When the time comes for doctors to be patients, they often take for granted having the finest insurance plans which permit them to see any doctor without restrictions. This is in contrast with the majority of patients, who are increasingly restricted to narrow networks.

In a KevinMD article titled “Please, be kind to your doctor. We need it.,” Sara R Ahronheim, MD, writes: “But when I go home, I am alone; no one knows your stories, no one sees the tears you cried when I told you the awful things I had to tell you.” No one, that is, except the nurse, medical student, and resident who also happened to be hanging out in the room at the time.

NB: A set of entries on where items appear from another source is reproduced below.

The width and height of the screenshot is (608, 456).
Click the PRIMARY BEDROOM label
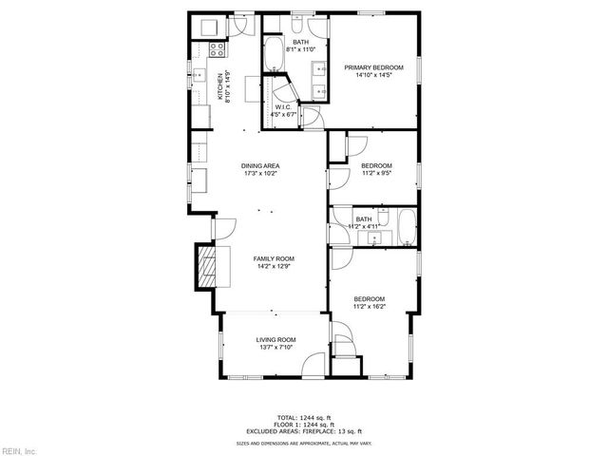[x=374, y=67]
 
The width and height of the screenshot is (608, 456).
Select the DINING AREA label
[x=259, y=167]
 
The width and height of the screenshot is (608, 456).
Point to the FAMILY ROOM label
[x=273, y=258]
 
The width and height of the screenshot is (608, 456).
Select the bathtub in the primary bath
[x=273, y=54]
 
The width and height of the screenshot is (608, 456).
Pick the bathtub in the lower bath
[x=406, y=226]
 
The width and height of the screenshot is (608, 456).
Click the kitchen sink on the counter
[x=201, y=76]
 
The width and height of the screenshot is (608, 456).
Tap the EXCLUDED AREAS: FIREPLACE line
[x=304, y=432]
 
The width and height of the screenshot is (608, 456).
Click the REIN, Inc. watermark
[x=19, y=449]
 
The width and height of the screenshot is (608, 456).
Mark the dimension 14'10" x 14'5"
[x=374, y=75]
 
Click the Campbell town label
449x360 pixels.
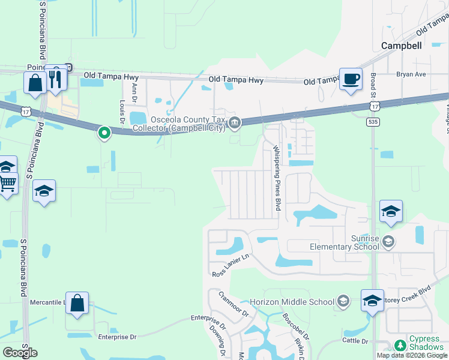click(x=402, y=45)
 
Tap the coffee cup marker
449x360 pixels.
click(x=351, y=79)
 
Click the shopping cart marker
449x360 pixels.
click(x=7, y=183)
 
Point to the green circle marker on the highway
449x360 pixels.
click(x=104, y=133)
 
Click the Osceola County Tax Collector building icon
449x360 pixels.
click(x=235, y=124)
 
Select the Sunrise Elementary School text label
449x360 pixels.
click(x=345, y=242)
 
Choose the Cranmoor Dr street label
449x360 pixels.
click(x=234, y=304)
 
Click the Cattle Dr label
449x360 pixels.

What will become of the younger generation, being mentored as they so often are, in an environment where degradation is professionalism, indifference is empathy, and the most sordid behavior is hailed as “patient-centered care.” Indeed, this practice embodies everything base, ignoble, and treacherous in contemporary American health care. So relentlessly are patients besieged by these indignities, that there are times when I cannot help but wonder if these are really accidents and misunderstandings or the result of knavery and villainy. Teaching hospitals have a sacred duty to inculcate their trainees with a comprehensive understanding of, and respect for, medical ethics. All too often they are derelict in this duty. That so many attendings and their charges are indifferent to the physical, psychological, and emotional vulnerability of their patients underscores the fact that doctors and patients often speak in completely different languages.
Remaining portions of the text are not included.